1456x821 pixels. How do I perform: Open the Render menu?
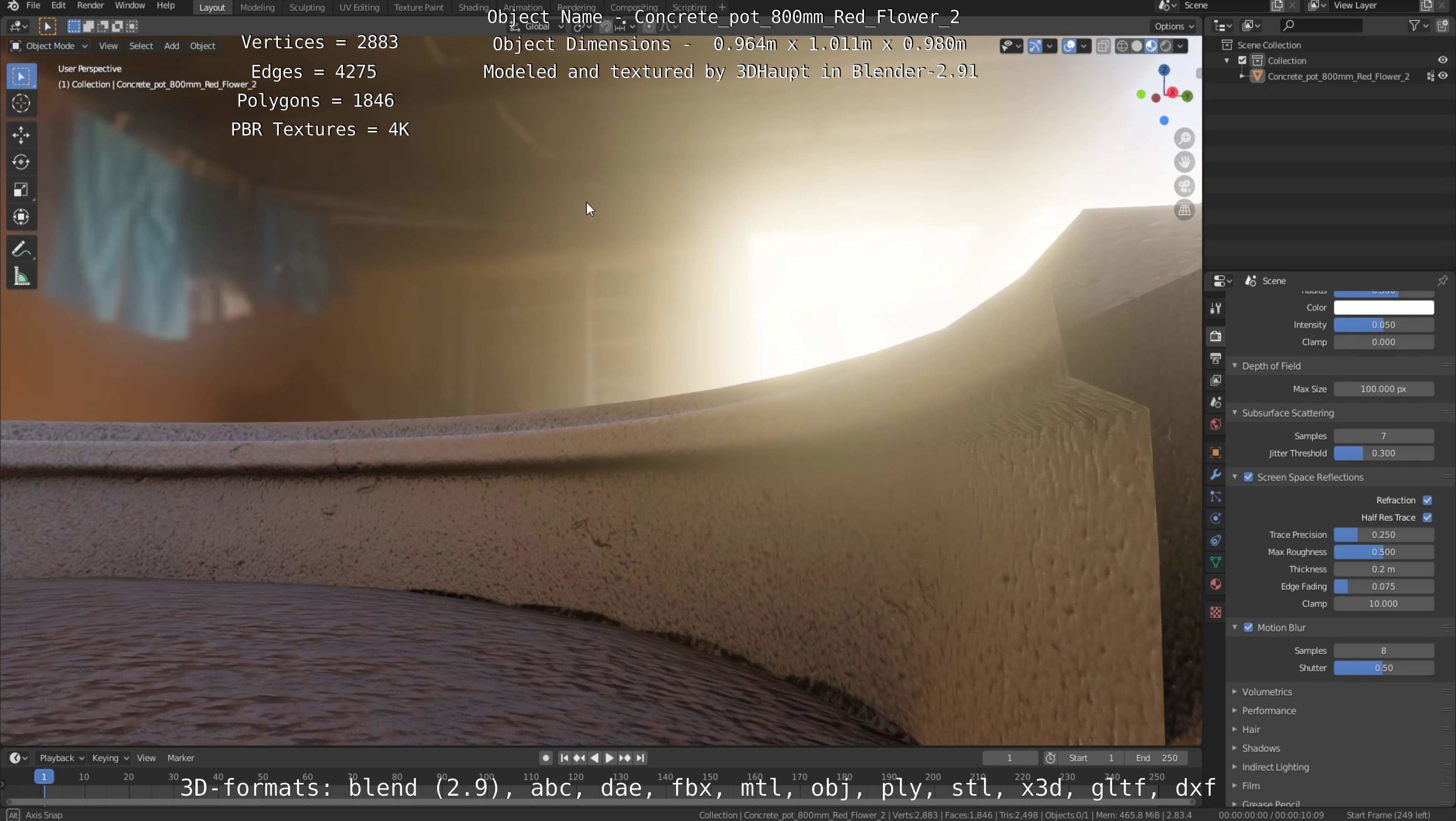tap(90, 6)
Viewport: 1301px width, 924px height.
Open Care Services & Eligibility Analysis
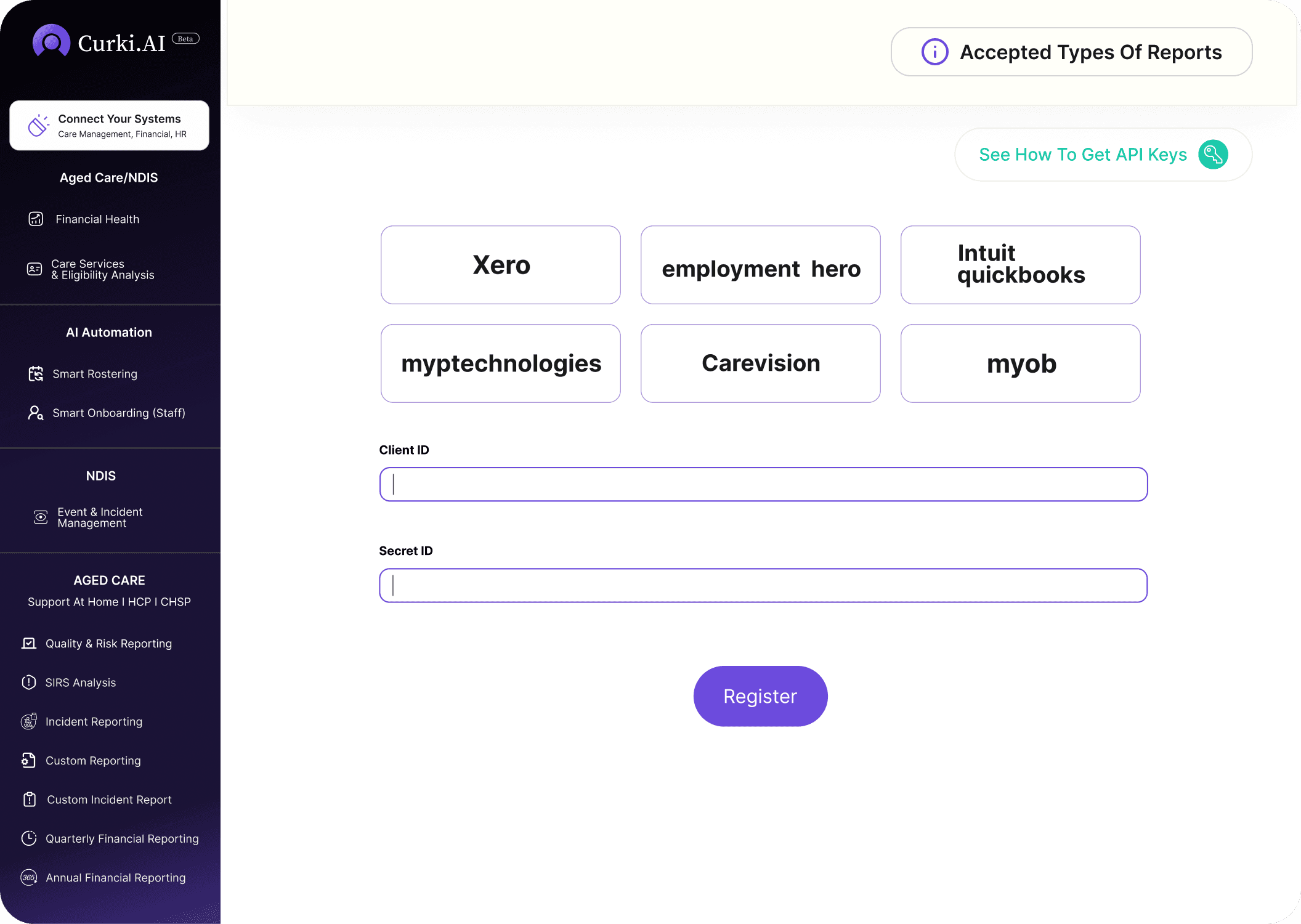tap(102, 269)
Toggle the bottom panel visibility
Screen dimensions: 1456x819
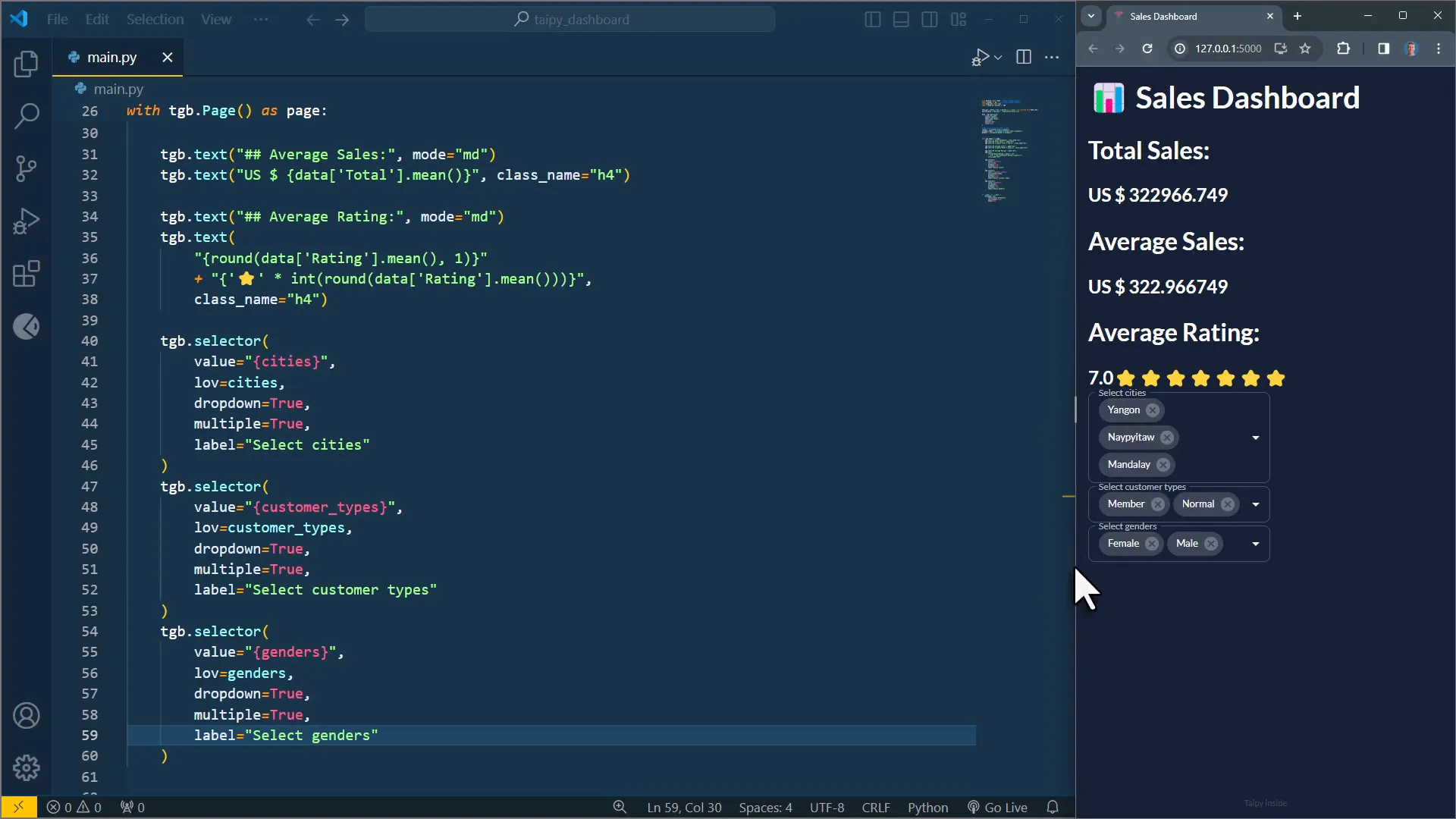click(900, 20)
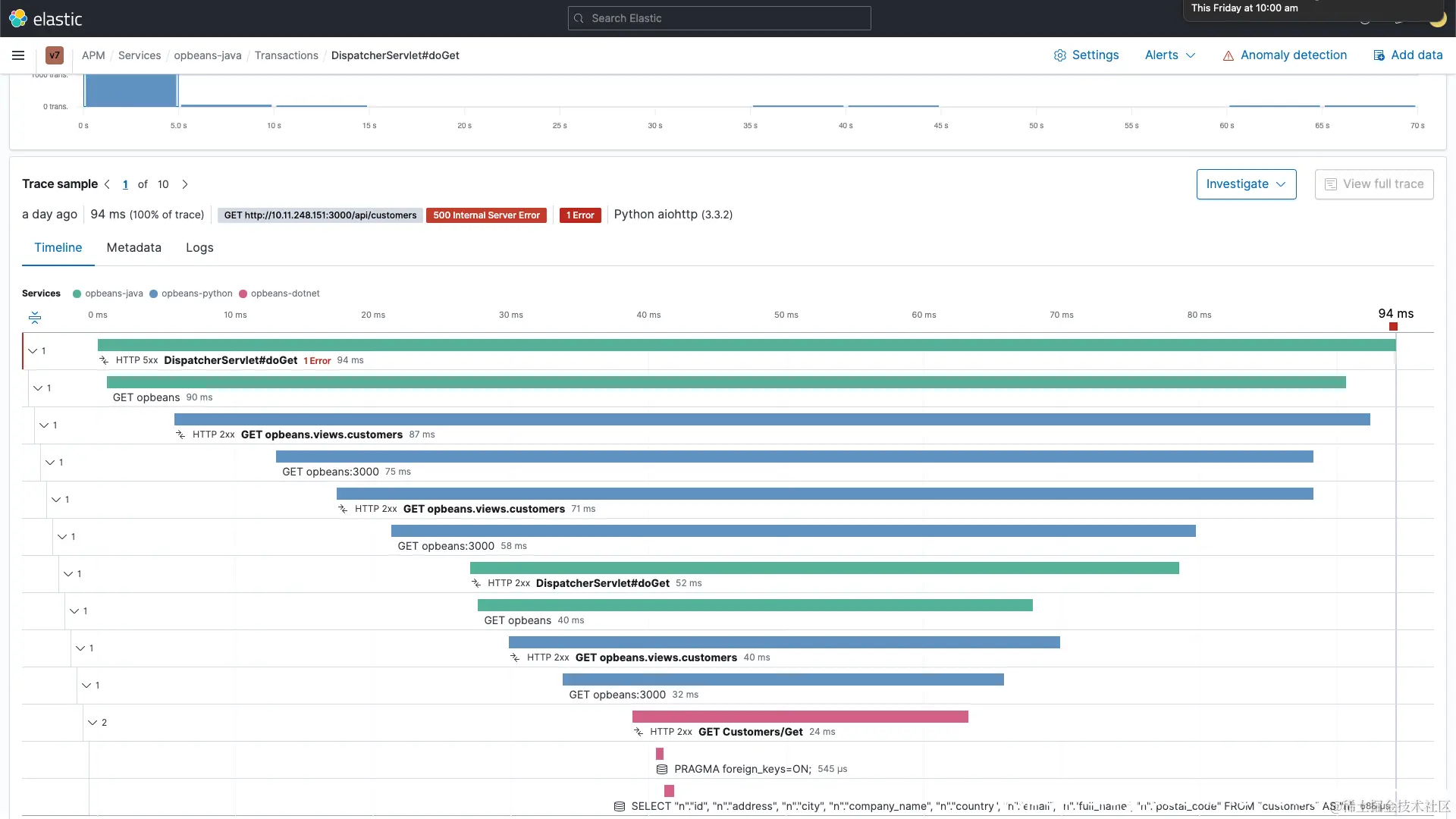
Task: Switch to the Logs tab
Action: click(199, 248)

Task to complete. Give again, word for word, the lines from the one containing "Open Care Services & Eligibility Analysis" through the last line of the entries, with pictures omitted and nothing added.

Solved problem.
Open Care Services & Eligibility Analysis
tap(102, 269)
Toggle the bottom panel visibility
Screen dimensions: 1456x819
click(900, 20)
Task: Switch to the Logs tab
Action: click(199, 248)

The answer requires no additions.